Records provided >>
* begin *
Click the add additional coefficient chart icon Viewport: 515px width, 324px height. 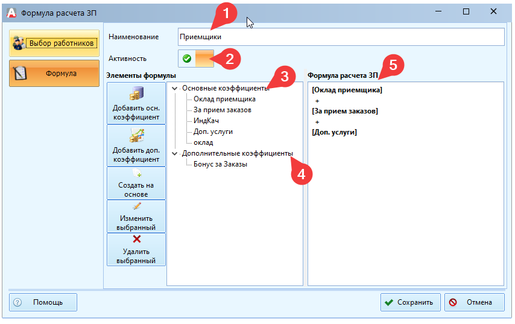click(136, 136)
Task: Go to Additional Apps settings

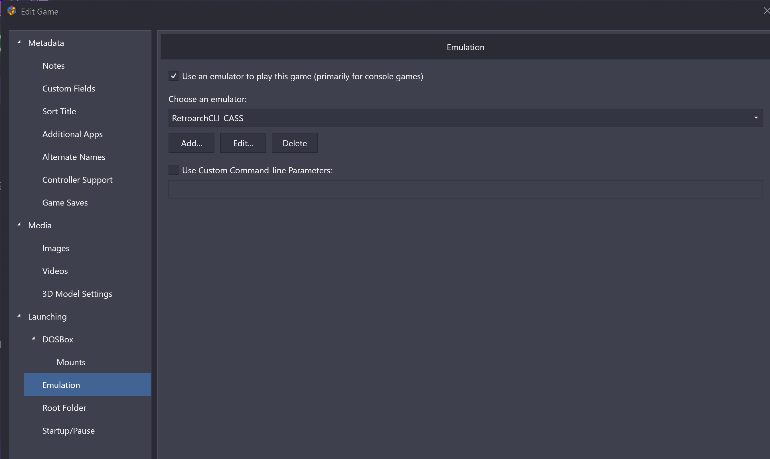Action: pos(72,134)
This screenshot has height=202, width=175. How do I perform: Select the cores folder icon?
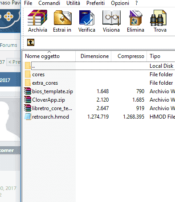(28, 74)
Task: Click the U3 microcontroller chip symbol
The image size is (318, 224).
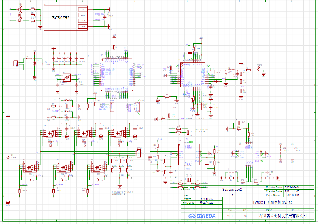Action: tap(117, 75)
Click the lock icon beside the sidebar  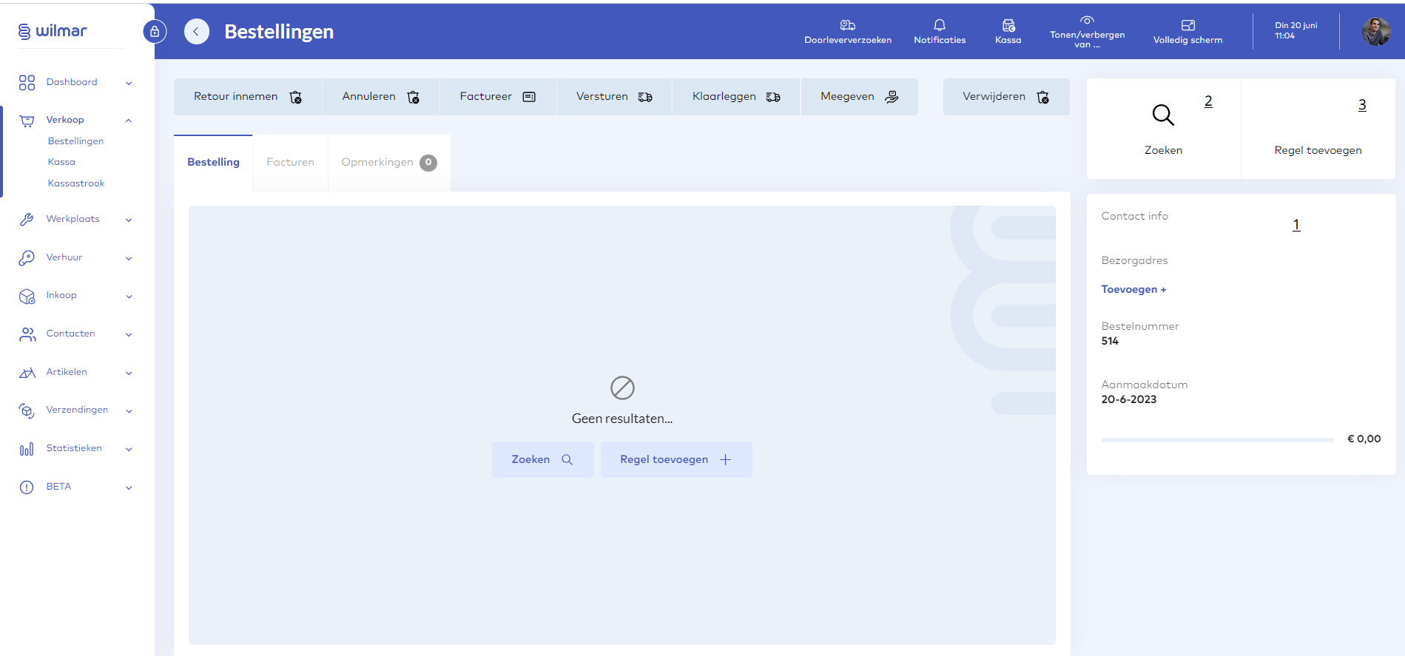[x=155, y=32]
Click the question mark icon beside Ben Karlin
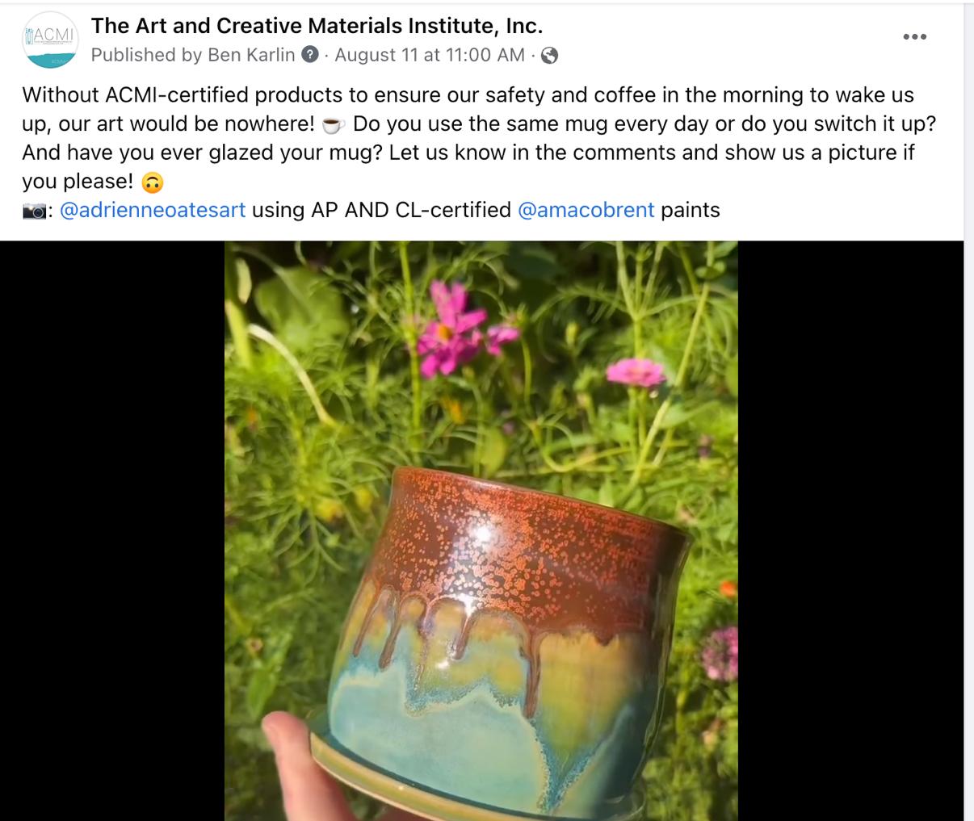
* end *
* begin *
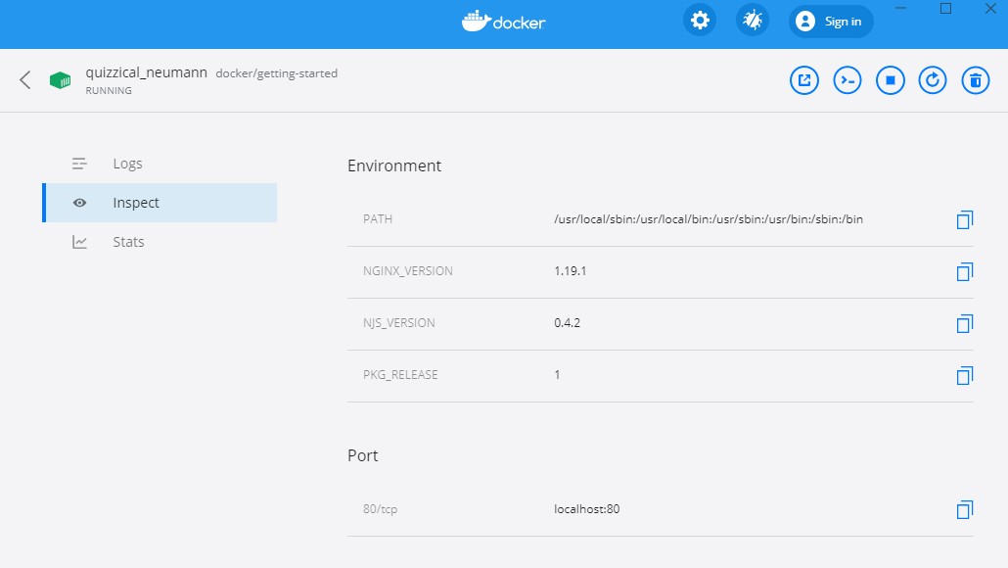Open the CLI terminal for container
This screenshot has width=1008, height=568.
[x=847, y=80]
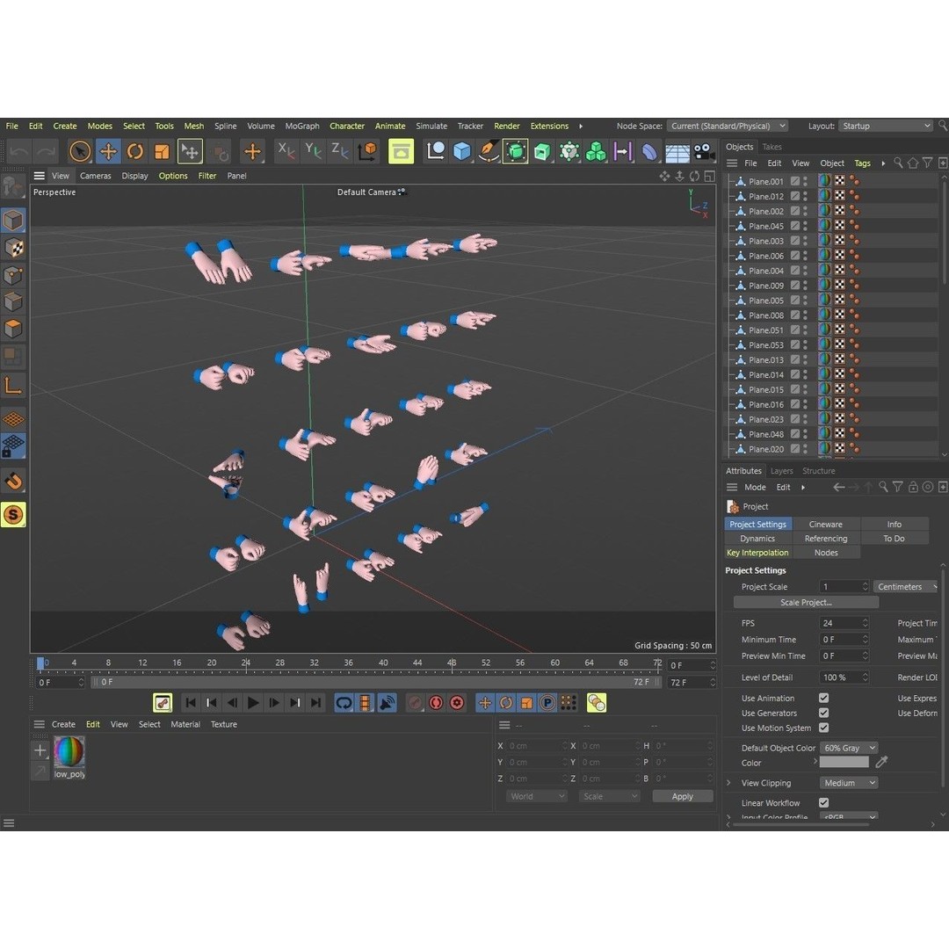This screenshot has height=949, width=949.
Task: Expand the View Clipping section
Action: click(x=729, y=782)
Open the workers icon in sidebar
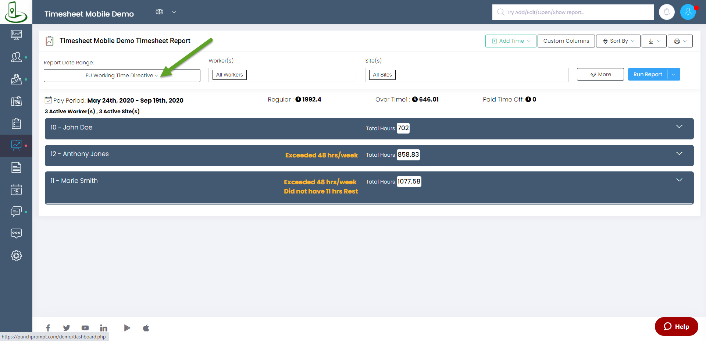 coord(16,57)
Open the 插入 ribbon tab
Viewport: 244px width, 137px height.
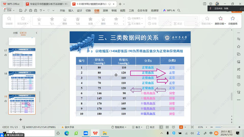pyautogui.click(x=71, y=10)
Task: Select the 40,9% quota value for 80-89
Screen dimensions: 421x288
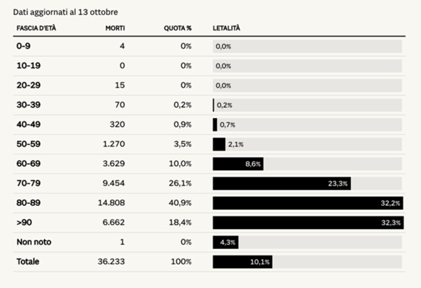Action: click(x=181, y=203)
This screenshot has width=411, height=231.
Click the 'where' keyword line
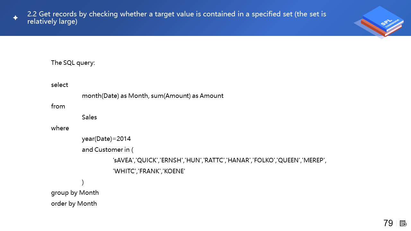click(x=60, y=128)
* end *
* begin *
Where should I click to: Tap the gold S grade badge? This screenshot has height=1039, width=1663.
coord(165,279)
* end *
Problem description >>
Copy the data word for word, starting at the line that has "Task: Go to Additional Apps settings" and stopping after the line that has "Action: tap(117, 75)". Leave the pictures out of your copy.

Written answer >>
Task: Go to Additional Apps settings

Action: pos(72,134)
This screenshot has height=202, width=175. How do I perform: Select the cores folder icon?
(28, 74)
Task: Click the U3 microcontroller chip symbol
The image size is (318, 224).
Action: tap(117, 75)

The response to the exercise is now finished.